* **WRITTEN TASK**
Collect every line in the records that contains the word "width" and copy each of those lines in full.

* **TASK MATERIAL**
****************
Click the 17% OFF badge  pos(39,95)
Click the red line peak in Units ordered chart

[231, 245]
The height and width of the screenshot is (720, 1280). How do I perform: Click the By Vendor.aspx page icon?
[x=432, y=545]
****************
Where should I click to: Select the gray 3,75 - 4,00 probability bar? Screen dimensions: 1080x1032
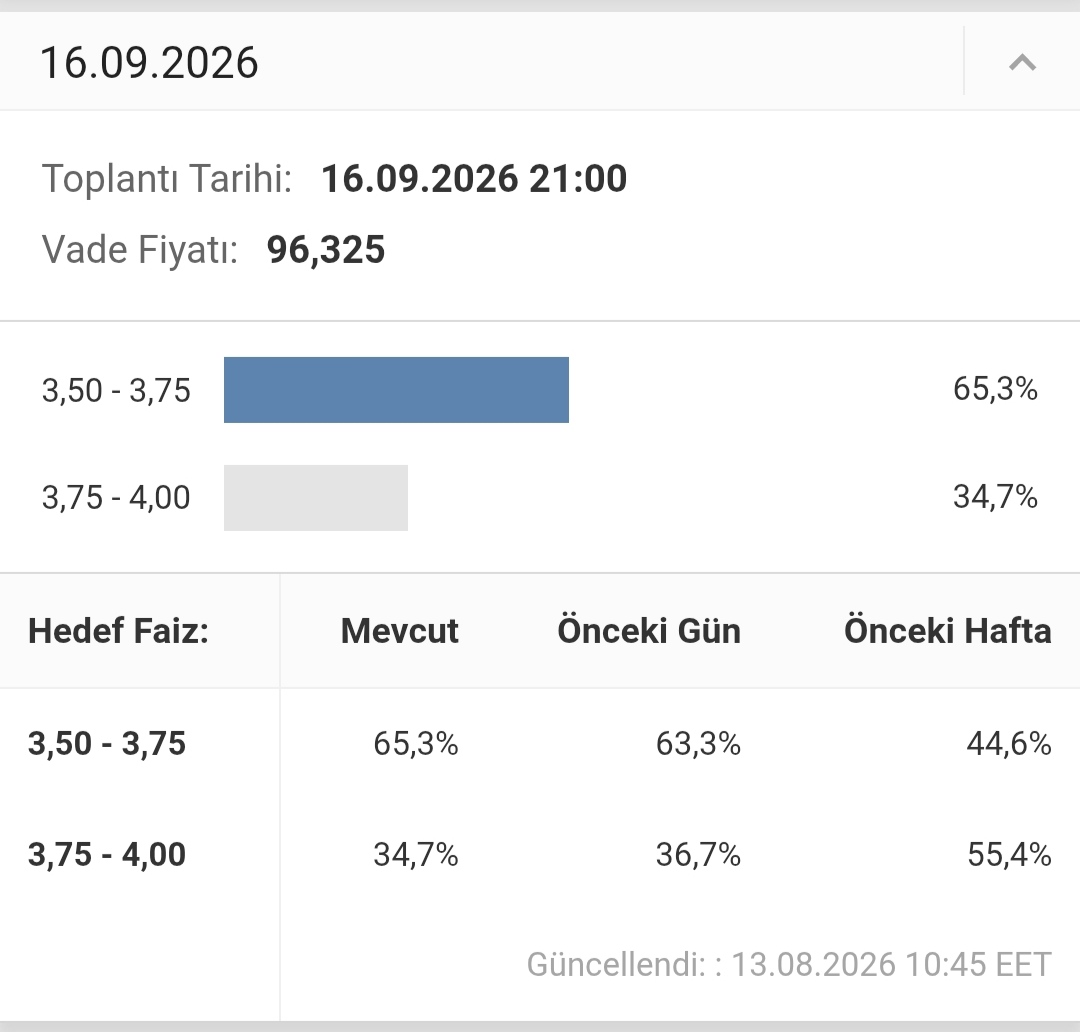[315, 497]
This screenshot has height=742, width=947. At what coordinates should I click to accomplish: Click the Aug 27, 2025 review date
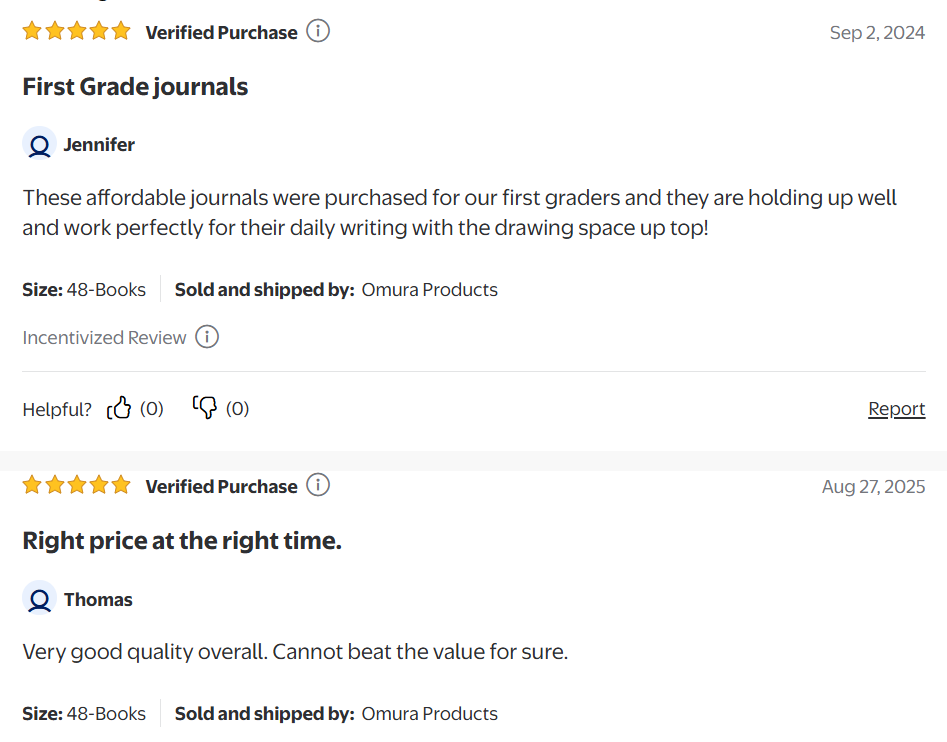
****************
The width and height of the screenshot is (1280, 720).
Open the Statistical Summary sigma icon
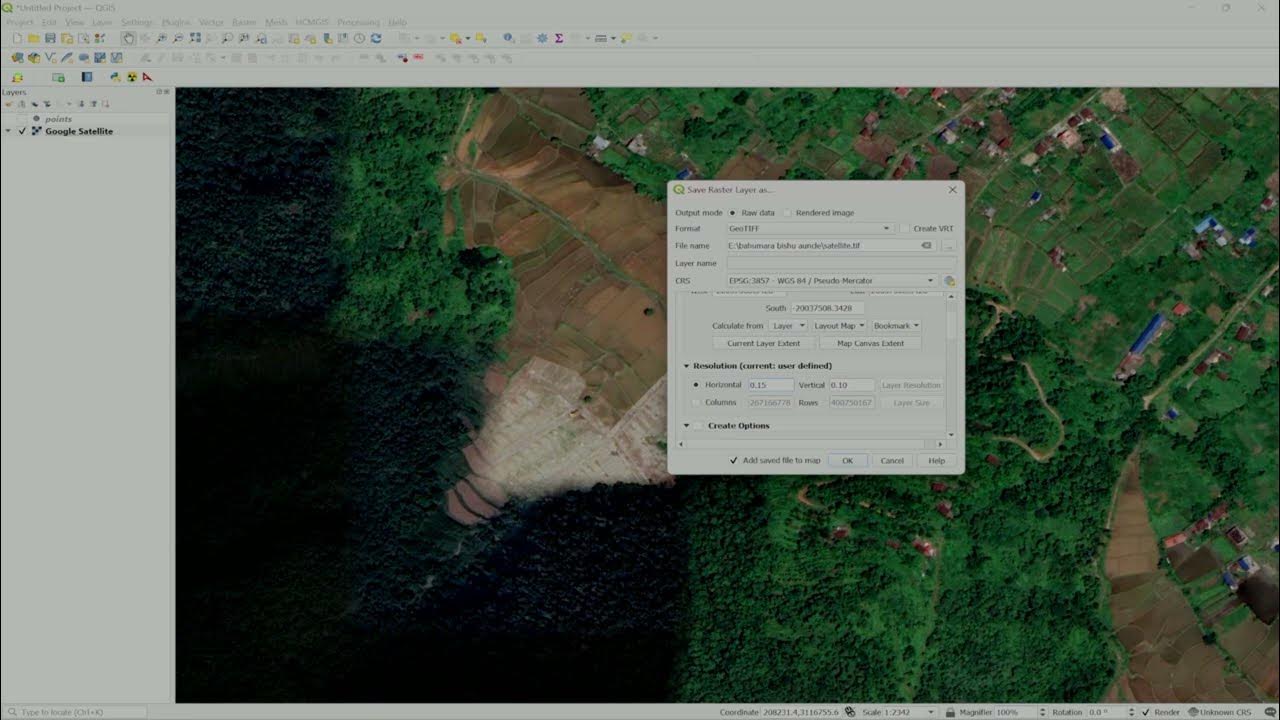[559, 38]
****************
* **WORKED ANSWER**
The height and width of the screenshot is (720, 1280). How do I perform: Click the By Vendor.aspx page icon?
This screenshot has height=742, width=947. At what coordinates should I click to accomplish: Click the Aug 27, 2025 review date
The width and height of the screenshot is (1280, 720).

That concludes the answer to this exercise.